### Tu objetivo
Resume el artículo en dos oraciones.

### Artículo
Lastimosa es también la vida de la innominada criatura que protagoniza buena parte de Frankenstein o el moderno Prometeo de Mary Shelley. Su físico aterroriza a cuantos lo ven, incapaces de valorar su bondad, y sólo un ciego – elemento suficientemente revelador – podrá apreciar su gran corazón. Esa falta de cariño y de comprensión, ese odio que todos le profesan, le harán huir a las llanuras polares, lejos de la presencia humana, buscando refugio en una soledad que no sea tan dolorosa, evidenciando un tema tan querido para los románticos. De todas formas, ese rechazo social también es interpretable en clave autobiográfica, puesto que Mary Shelley pasó buena parte de su vida sufriendo las críticas por decidir irse con el poeta Percy Shelley y formar una familia, relación que motivó que éste abandonara a su esposa e hijos.

Como si de una versión moderna del Pinocho de Carlo Collodi se tratara, Eduardo Manostijeras es una suerte de ser humano desvalido e incompleto porque su creador ha muerto antes de poder ponerle unas manos, de modo que en su lugar lleva unas tijeras que le había instalado provisionalmente. En este caso, su corazón generoso y su capacidad creadora –el ser creado es, a su vez, ser creador- se evidencia en esas extrañas formas que da a los arbustos al podarlos o, en una escena memorable, y de inequívoco regusto erótico, corta con sus tijeras el pelo de una mujer.

No tiene tara física alguna, al contrario, es un hombre incluso atractivo, lo único que lo diferencia de los demás ciudadanos franceses con los que se relacionan es el hecho de que se trata de un indio venido de América y cuyo nombre, igual que el de los anteriores, es claramente simbólico: Cándido. El protagonista de esta novela de Voltaire intenta comportarse según las normas y leyes francesas del siglo XVIII, como una especie de buen salvaje roussoniano – del que en cierta medida es una burla - , pero continuamente se da de bruces con las costumbres y hábitos que ve y oye a unos y otros, que contradicen sistemáticamente lo que él había aprendido en un principio.

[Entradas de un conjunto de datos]

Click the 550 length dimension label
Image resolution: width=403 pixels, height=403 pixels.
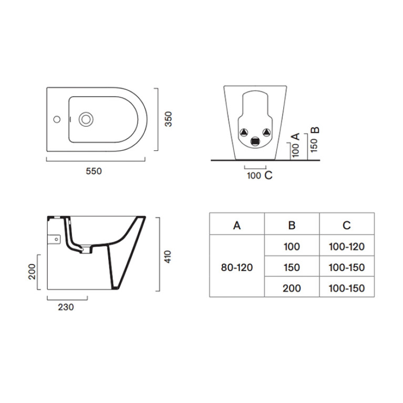click(94, 171)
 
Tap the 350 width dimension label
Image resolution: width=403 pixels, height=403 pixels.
click(168, 119)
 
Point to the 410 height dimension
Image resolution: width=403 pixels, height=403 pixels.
click(168, 256)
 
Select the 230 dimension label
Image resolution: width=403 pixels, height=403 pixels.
click(66, 307)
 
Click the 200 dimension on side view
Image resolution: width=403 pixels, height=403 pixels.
click(32, 272)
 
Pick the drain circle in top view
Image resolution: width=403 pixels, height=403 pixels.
click(86, 119)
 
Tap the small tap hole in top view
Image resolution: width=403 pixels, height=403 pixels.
click(57, 119)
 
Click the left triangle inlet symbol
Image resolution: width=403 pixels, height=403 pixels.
click(244, 132)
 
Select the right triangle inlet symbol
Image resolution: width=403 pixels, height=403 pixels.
click(267, 132)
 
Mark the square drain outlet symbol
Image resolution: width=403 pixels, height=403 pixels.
click(255, 141)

### Solución de la tarea
El artículo presenta a la criatura de Frankenstein, cuyo físico aterroriza a todos y que huye a las llanuras polares por el rechazo que sufre, un rechazo que también se interpreta en clave autobiográfica de Mary Shelley. Describe también a Eduardo Manostijeras, un ser incompleto con tijeras en lugar de manos que muestra su corazón generoso y su capacidad creadora al podar arbustos, y a Cándido, el protagonista de la novela de Voltaire, que intenta seguir las normas francesas del siglo XVIII pero choca continuamente con costumbres que contradicen lo que había aprendido.